Artisti contro case discografiche: 'Dove sono i soldi di Napster e di KaZaA'?

Artisti contro case discografiche: 'Dove sono i soldi di Napster e di KaZaA'?
Gli accordi extragiudiziali con i grandi siti di file sharing come KaZaA, Bolt.com e il vecchio Napster hanno permesso alle case discografiche di intascare centinaia di milioni di dollari a titolo di compensazione per la violazione e il furto di copyright. Ma di quei soldi, scrive il New York Post, gli artisti finora hanno visto poco o niente. Le major EMI, Warner e Universal assicurano che non è così, e che il processo di redistribuzione delle somme incassate è già cominciato o sta per iniziare; sembra tuttavia che ci siano problemi nel determinare a chi spetti che cosa, e che una volta coperte le spese legali sostenute resti ben poco da spartire. Cosicché i manager di alcuni degli artisti più popolari d’America sono sul piede di guerra e minacciano azioni legali a tutela dei loro assistiti.

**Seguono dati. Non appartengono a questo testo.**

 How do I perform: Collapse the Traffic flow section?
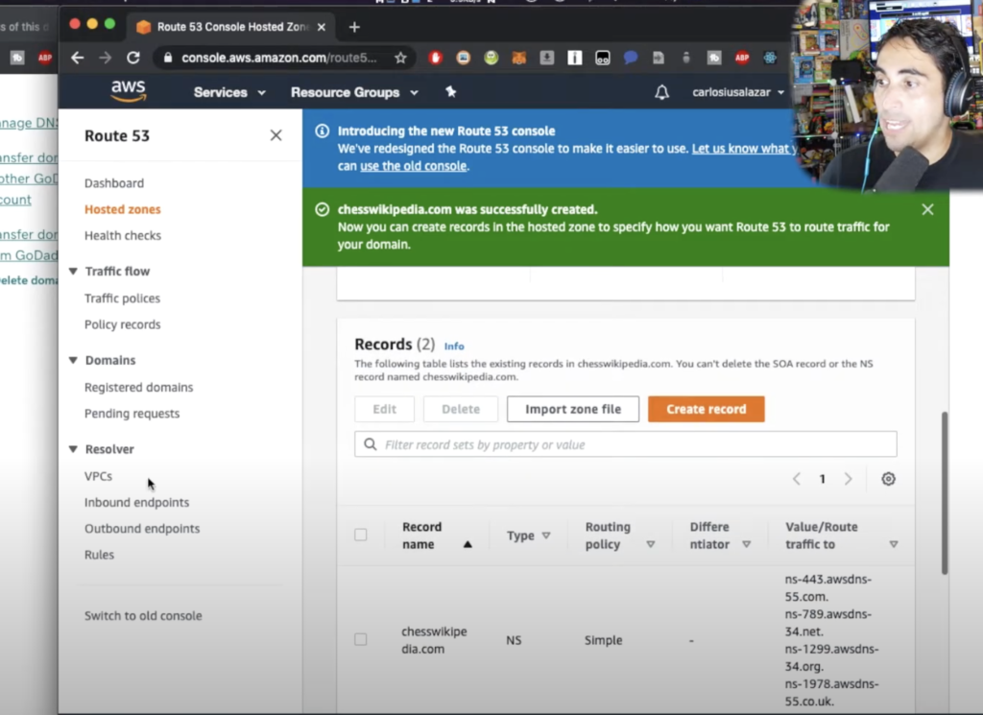coord(73,272)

“Manager e legali si chiedono da mesi quando i loro artisti vedranno qualcosa e come quei soldi verranno contabilizzati”, ha confermato al quotidiano newyorkese l’avvocato John Branca, che rappresenta tra gli altri Don Henley, Korn e Rolling Stones. Mentre il celebre Irving Azoff, manager degli Eagles (nella foto), ha espresso un punto di vista comune a molti colleghi: “Le case discografiche giocheranno a nascondino con noi, ma alla fine saranno costrette a pagarci qualcosa. Anche se per un artista è sempre difficile riscuotere quel che gli spetta”.